George Garside Blog

A place of many ramblings about macOS and development. If you find something useful on here, it's probably an accident.

Some classes can’t be subclassed since the init is marked as unavailable in objc, which can’t be overridden in Swift. Fortunately there’s a workaround so you can super.init() from your subclass.

Solution

The fix for this issue is to introduce a class into the inheritance hierarchy with an init. This init needs to meet three requirements:

  1. The new init can’t override the parent init. The init is marked unavailable in the parent class and that includes subclasses.
  2. The new init can’t have zero parameters. The parent init has zero parameters, so adding your own init with zero parameters would require ‘override’, breaking requirement 1.
  3. The new init can’t call the parent init. That would cause the same problem with the class that currently exists with your subclass — the problem’s just been moved one class up.

Example

Suppose the following Swift class that tries to extend an Objective-C class from the CoreBluetooth framework, CBPeripheral:

class Peripheral: CBPeripheral {
    override init() {
        print("init")
    }
}

This class overrides the parent class’s init, which has been marked unavailable, therefore presenting an error.

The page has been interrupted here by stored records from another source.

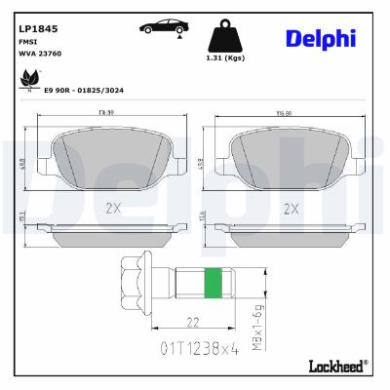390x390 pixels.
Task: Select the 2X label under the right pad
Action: (x=289, y=208)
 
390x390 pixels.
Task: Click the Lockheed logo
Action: (x=334, y=367)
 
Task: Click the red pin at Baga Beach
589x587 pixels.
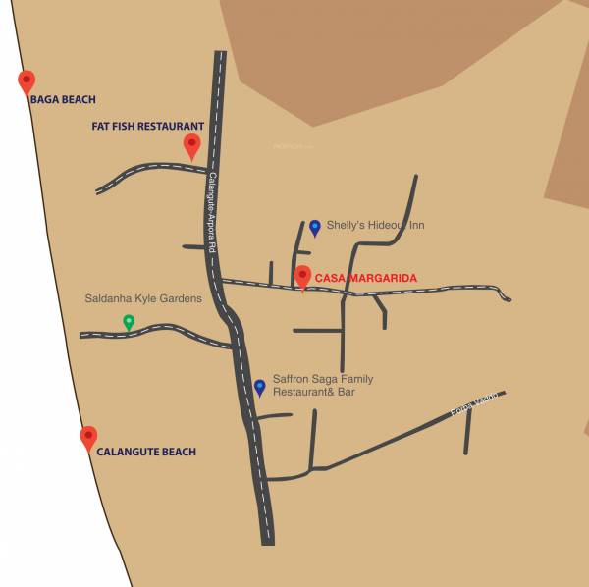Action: tap(27, 81)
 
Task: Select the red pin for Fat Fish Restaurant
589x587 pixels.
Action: tap(191, 145)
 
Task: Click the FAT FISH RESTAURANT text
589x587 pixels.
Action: tap(147, 127)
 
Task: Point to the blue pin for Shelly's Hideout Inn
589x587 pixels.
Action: tap(315, 227)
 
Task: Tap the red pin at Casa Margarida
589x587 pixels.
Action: tap(303, 277)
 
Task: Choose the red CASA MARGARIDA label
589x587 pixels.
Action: tap(366, 279)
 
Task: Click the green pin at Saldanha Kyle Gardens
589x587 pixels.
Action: tap(128, 321)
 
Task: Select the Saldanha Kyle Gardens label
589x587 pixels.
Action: tap(143, 298)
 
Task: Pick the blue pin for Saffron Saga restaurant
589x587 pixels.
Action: tap(259, 387)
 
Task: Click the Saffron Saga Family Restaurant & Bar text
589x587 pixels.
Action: tap(323, 386)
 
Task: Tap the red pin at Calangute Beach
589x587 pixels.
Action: tap(88, 437)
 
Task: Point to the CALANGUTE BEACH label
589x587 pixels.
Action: tap(146, 452)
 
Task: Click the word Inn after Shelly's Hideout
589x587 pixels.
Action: tap(416, 225)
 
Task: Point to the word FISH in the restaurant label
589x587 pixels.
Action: tap(125, 127)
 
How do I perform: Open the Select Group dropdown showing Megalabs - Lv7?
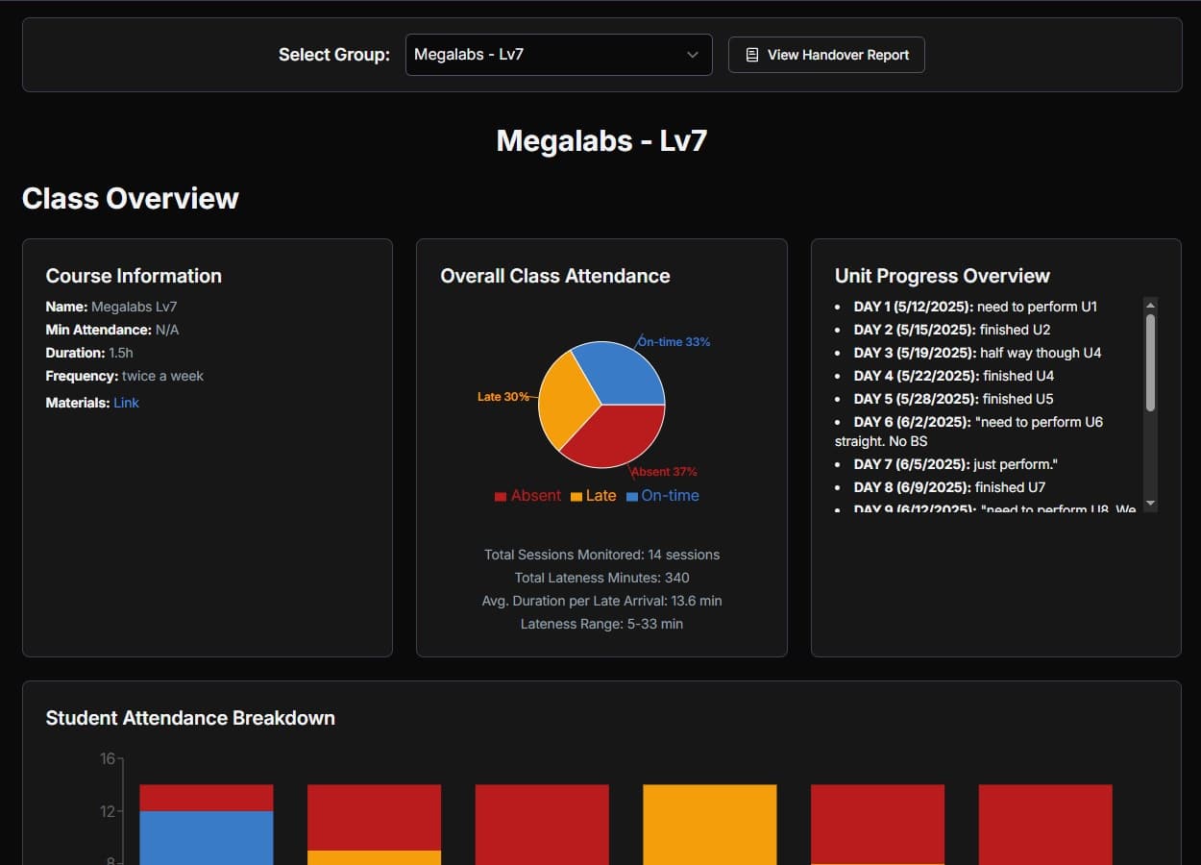pos(558,55)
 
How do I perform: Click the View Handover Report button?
pos(826,55)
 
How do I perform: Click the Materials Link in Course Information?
pos(126,403)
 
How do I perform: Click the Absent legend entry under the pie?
pos(527,496)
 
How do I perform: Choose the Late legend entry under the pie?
pos(593,496)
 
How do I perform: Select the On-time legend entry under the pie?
pos(662,496)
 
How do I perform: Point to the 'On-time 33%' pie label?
pos(674,342)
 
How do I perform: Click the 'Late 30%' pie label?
pos(503,397)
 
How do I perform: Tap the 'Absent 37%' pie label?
pos(664,472)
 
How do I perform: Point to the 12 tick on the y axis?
pos(107,811)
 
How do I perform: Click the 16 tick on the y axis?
pos(107,758)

Cannot override ‘init’ which has been marked unavailable.

Apple’s documentation for CBPeer also tells you to not do this:

You typically don’t create instances of either CBPeer or its concrete subclasses. Instead, the system creates them for you during the process of peer discovery.

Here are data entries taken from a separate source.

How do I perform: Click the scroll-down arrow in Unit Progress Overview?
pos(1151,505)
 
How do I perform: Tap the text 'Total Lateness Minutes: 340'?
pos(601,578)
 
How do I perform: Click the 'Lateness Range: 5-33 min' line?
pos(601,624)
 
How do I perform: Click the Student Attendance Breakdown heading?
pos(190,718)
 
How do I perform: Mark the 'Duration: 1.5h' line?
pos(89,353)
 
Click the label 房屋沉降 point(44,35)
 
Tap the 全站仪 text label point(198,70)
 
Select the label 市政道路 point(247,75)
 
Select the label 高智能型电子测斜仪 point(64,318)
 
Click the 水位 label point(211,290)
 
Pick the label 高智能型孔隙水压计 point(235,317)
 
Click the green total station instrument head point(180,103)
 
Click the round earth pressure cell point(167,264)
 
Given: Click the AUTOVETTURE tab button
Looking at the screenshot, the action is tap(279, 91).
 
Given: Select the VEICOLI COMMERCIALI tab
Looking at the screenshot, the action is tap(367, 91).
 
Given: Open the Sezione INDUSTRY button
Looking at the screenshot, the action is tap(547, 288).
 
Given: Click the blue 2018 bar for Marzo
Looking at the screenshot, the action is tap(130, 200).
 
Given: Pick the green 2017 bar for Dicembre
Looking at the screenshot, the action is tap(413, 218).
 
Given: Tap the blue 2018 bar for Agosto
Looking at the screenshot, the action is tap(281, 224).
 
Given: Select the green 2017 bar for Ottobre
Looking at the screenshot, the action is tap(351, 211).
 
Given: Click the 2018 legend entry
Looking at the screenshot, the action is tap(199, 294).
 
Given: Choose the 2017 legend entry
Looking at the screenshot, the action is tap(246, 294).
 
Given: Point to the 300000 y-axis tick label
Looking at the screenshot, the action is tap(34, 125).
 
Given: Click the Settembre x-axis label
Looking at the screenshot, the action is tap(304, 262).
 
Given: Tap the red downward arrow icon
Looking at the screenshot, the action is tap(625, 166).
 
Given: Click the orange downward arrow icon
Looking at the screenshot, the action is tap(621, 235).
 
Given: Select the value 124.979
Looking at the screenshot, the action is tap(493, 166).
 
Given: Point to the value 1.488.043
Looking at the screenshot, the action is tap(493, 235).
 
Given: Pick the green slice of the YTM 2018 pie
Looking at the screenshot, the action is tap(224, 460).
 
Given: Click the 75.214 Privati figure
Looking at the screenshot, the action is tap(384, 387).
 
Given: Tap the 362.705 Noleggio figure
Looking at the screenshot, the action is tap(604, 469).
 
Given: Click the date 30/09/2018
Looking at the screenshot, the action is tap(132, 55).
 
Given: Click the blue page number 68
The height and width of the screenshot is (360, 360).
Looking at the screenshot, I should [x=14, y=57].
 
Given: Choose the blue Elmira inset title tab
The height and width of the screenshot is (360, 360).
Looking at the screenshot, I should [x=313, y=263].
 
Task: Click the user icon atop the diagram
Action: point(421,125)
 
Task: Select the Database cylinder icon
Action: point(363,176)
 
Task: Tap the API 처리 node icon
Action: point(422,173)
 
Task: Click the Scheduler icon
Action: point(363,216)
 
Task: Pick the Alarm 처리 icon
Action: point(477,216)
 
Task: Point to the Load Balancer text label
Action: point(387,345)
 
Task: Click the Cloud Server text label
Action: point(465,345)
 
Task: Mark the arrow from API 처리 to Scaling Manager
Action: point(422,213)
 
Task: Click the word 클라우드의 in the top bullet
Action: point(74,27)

CBPeer Overview — Apple Documentation

Let’s add a parent to the hierarchy. This parent is a new class we create,

class CBPeripheralInitable: CBPeripheral {
    init(_: Void = ()) {}
}

class Peripheral: CBPeripheralInitable {
    init() {
        print("init")
    }
}

Adding an ‘initable‘ class to the hierarchy using init(_: Void = ()). This init doesn’t override the NSObject init which takes no arguments, since there is one argument. This Void argument could be another type, but using Void prevents accidentally passing an argument. A default value for the argument of () alongside no parameter name means the call site stays the same: init().